[[ Document passage open ]]
Korro Bio merges with off-pitch Frequency, hits Wall Street with $117M

Korro Bio merges with off-pitch Frequency, hits Wall Street with $117M

Reverse mergers are all the rage as cash-depleted public biotechs search for viable next chapters, with Korro Bio and Frequency Therapeutics the latest to fuse.

After two bouts of layoffs this year, Frequency Therapeutics is handing off its Nasdaq baton to Korro Bio, merging in an all-stock transaction, according to an announcement Friday. The new company will carry on Korro’s name and its development plans, focusing on a package of RNA editing programs.

To supercharge its efforts, Korro has raised an additional $117 million in financing from the likes of Atlas Venture and Fidelity, among others. The company is expected to have $170 million on-hand when all is said and done, enough to last into 2026.
[[ Document passage closed ]]
* What to work on
• a. From the Korro Bio merger article, return the passage that begins at the words "To supercharge its" and stops after the words "last into 2026.", copying it exactly.
• b. Decide whether each statement below agrees with the Korro Bio merger article. Answer yes or no for each, and quote the deciding words from the article.
(i) Frequency Therapeutics went through two rounds of layoffs this year.
(ii) The merged company will operate under the Frequency Therapeutics name.
(iii) Korro raised an additional $170 million in financing.
• c. Extend the Korro Bio merger article beyond its final sentence, writing in the same news style.
[[ Information open ]]
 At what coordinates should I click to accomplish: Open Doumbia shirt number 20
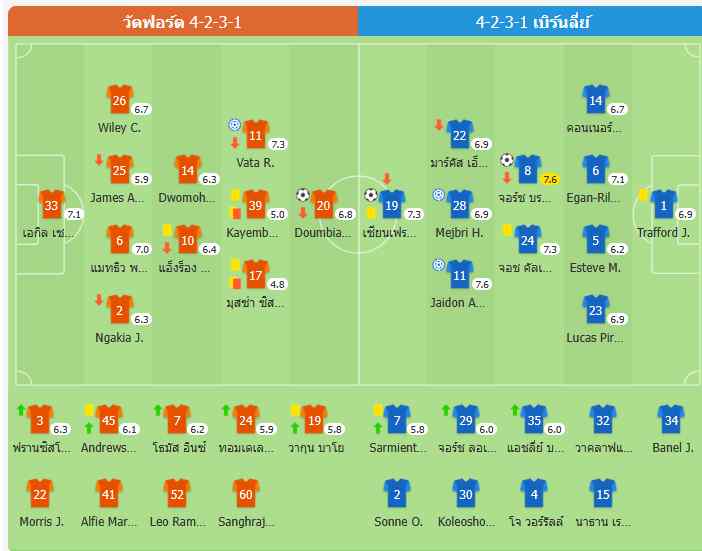pos(323,205)
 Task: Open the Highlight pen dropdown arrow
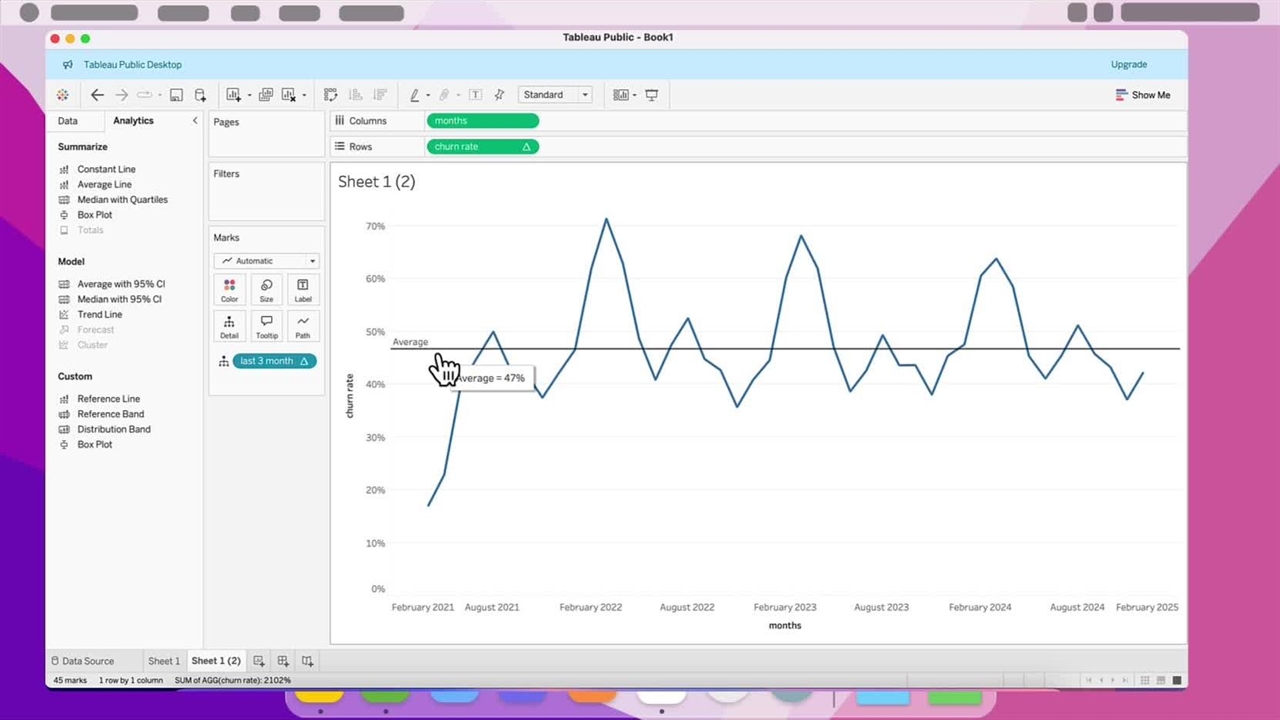428,96
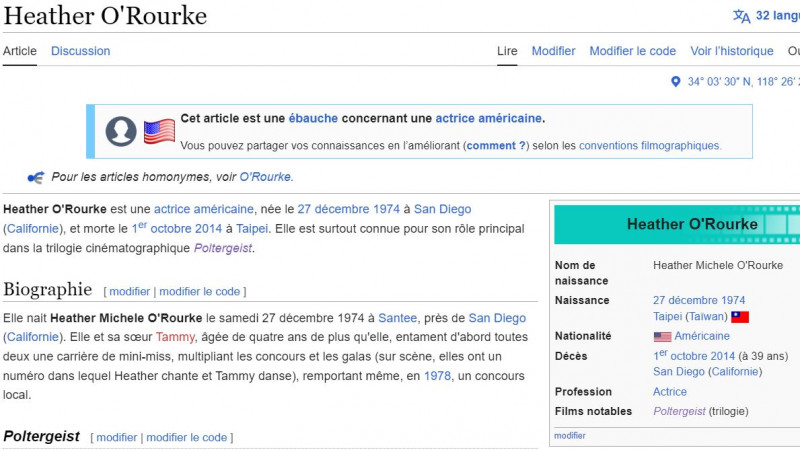Click the American flag in stub banner
800x450 pixels.
pyautogui.click(x=159, y=132)
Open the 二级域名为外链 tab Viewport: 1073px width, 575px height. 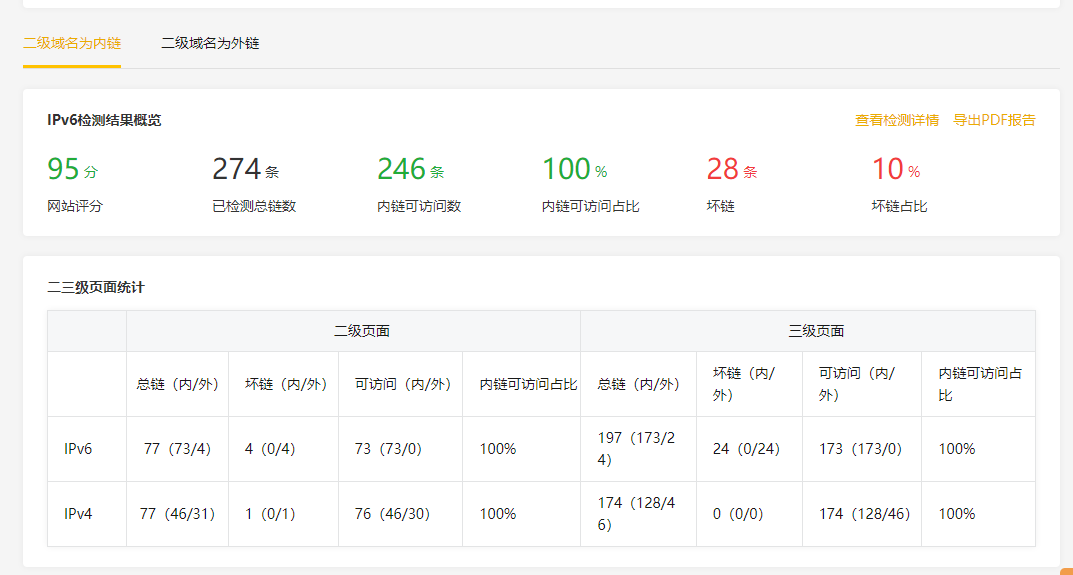(x=210, y=44)
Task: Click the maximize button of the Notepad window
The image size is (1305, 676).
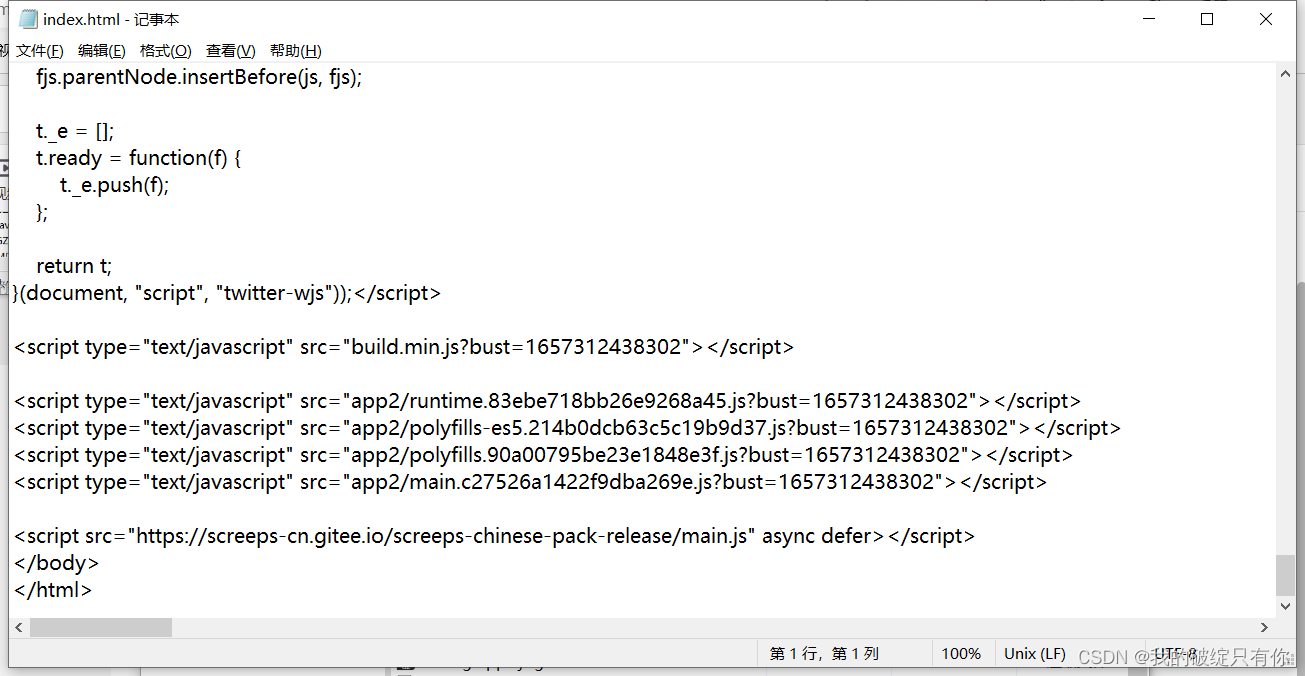Action: click(1206, 18)
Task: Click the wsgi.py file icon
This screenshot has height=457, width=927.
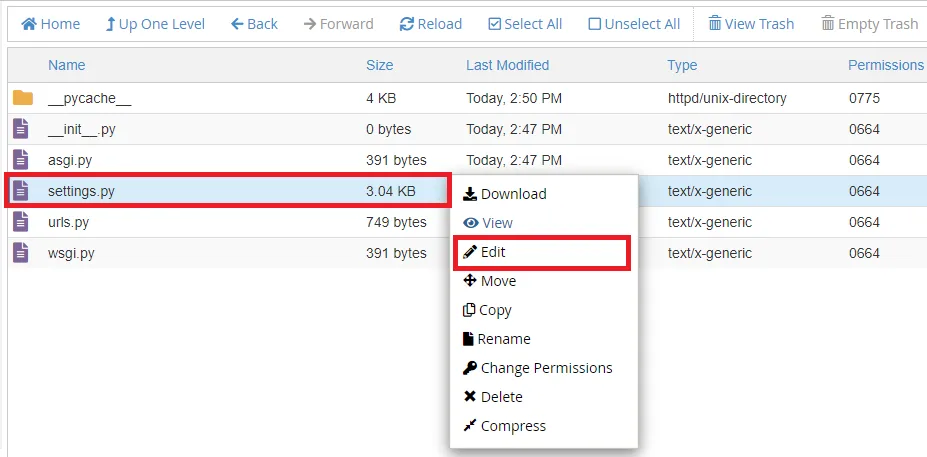Action: point(21,253)
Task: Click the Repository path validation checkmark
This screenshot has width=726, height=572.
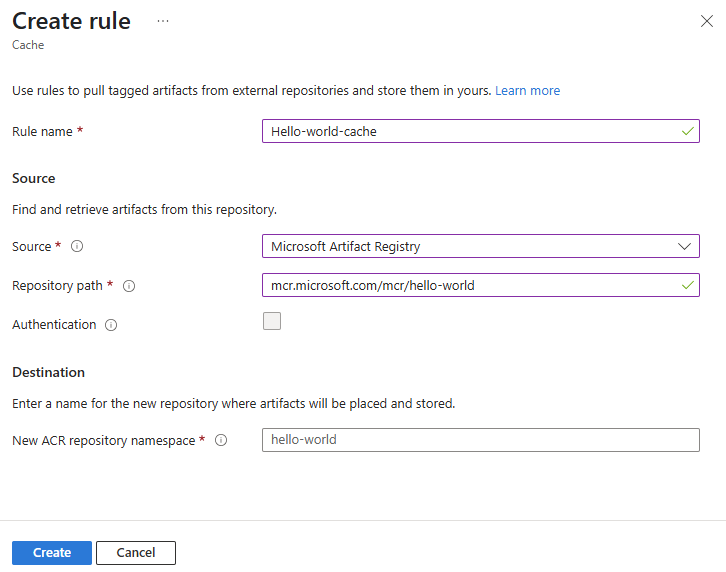Action: pyautogui.click(x=687, y=285)
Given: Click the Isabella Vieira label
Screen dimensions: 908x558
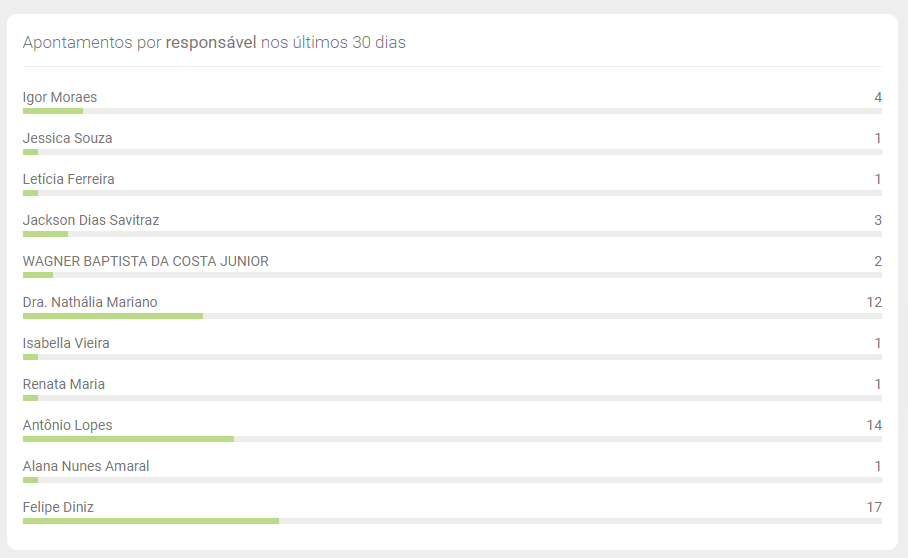Looking at the screenshot, I should (66, 343).
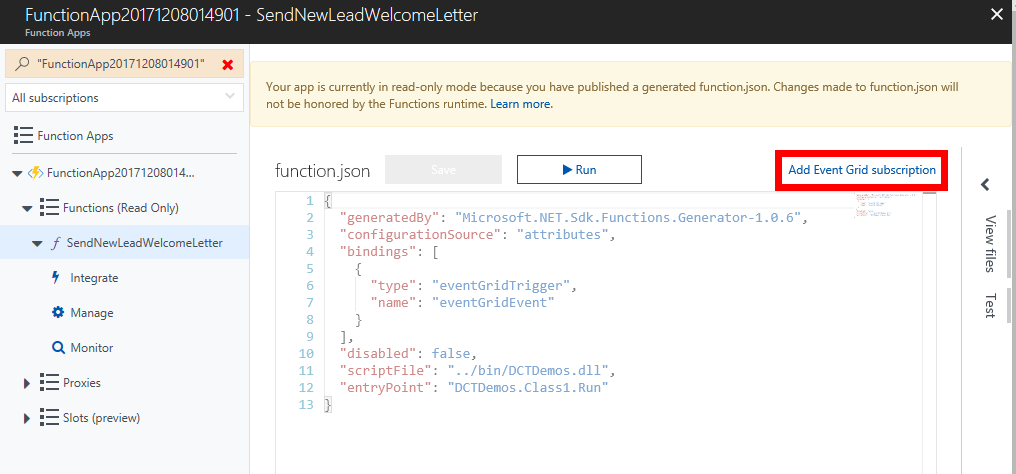Viewport: 1016px width, 474px height.
Task: Click the Slots (preview) list icon
Action: click(48, 418)
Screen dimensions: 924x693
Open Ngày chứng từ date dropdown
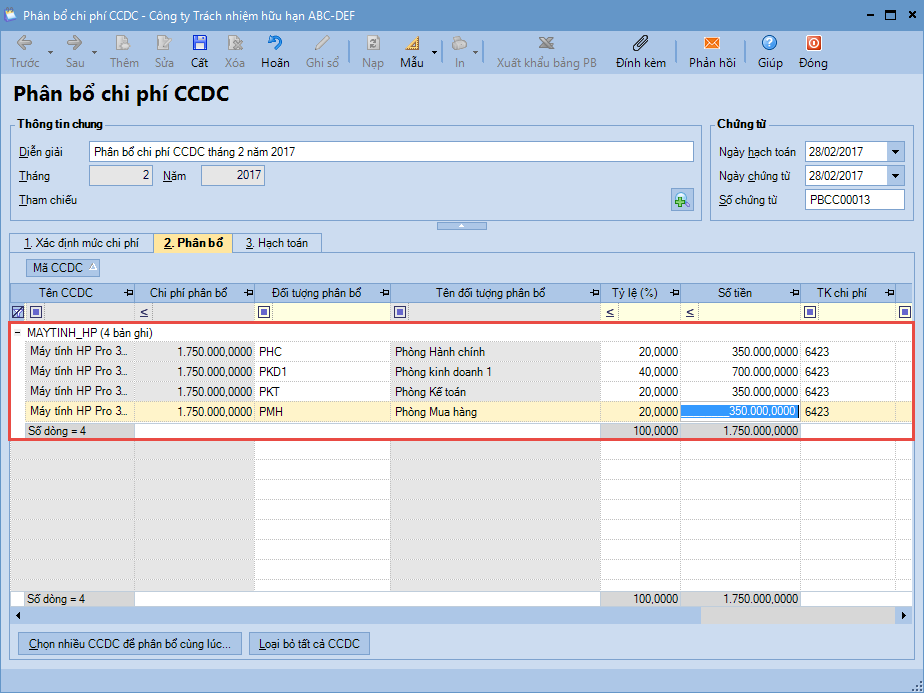[895, 176]
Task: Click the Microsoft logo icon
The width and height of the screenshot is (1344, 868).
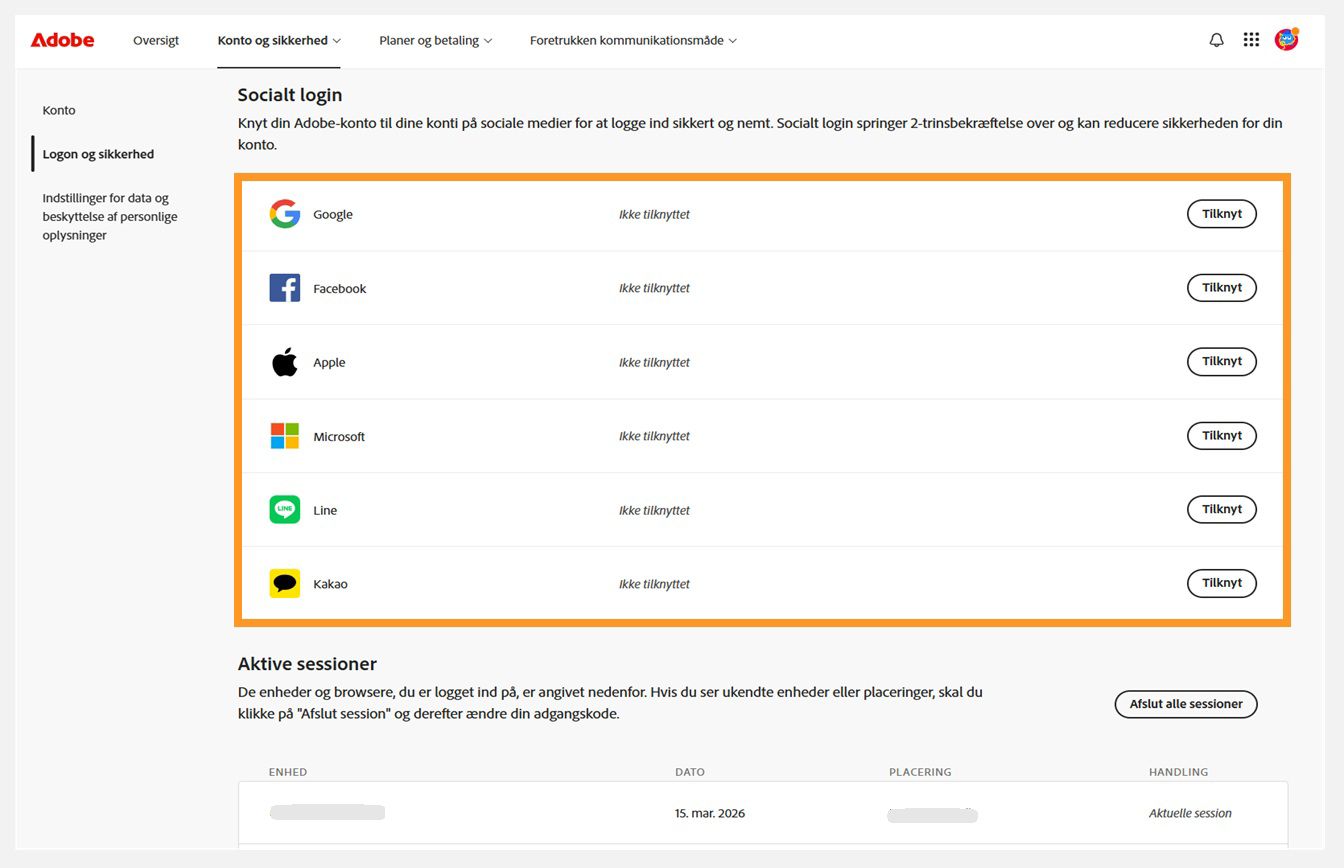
[[ Information closed ]]
* Responses to the exercise
• a.
To supercharge its efforts, Korro has raised an additional $117 million in financing from the likes of Atlas Venture and Fidelity, among others. The company is expected to have $170 million on-hand when all is said and done, enough to last into 2026.

• b.
(i) Yes: "After two bouts of layoffs this year"
(ii) No: "The new company will carry on Korro’s name"
(iii) No: "Korro has raised an additional $117 million in financing"

• c.
Frequency shareholders will own 8% of the company while Korro shareholders, including those jumping into the pre-merger financing, will own 92%. This ownership breakdown may ultimately change if and when the deal closes, contingent on how much money Frequency has at that point. To that end, Frequency has discontinued the preclinical development of its remyelination program to treat multiple sclerosis. If Frequency fails to find a method of monetizing that program before the deal closes, existing Frequency shareholders will have the option to exchange a contingent value right for cash in the event that the program is eventually sold off.

It’s a soft landing for Frequency after sputtering in recent weeks, marked by two rounds of layoffs that each reduced the company’s workforce by 55%. The layoffs followed a phase 2 failure of the company’s hearing loss treatment, prompting the company to ax both FX-322—the med that failed—and a second hearing loss candidate, FX-345. The layoffs were meant to afford Frequency the time to produce clinical trial results of the remyelination med.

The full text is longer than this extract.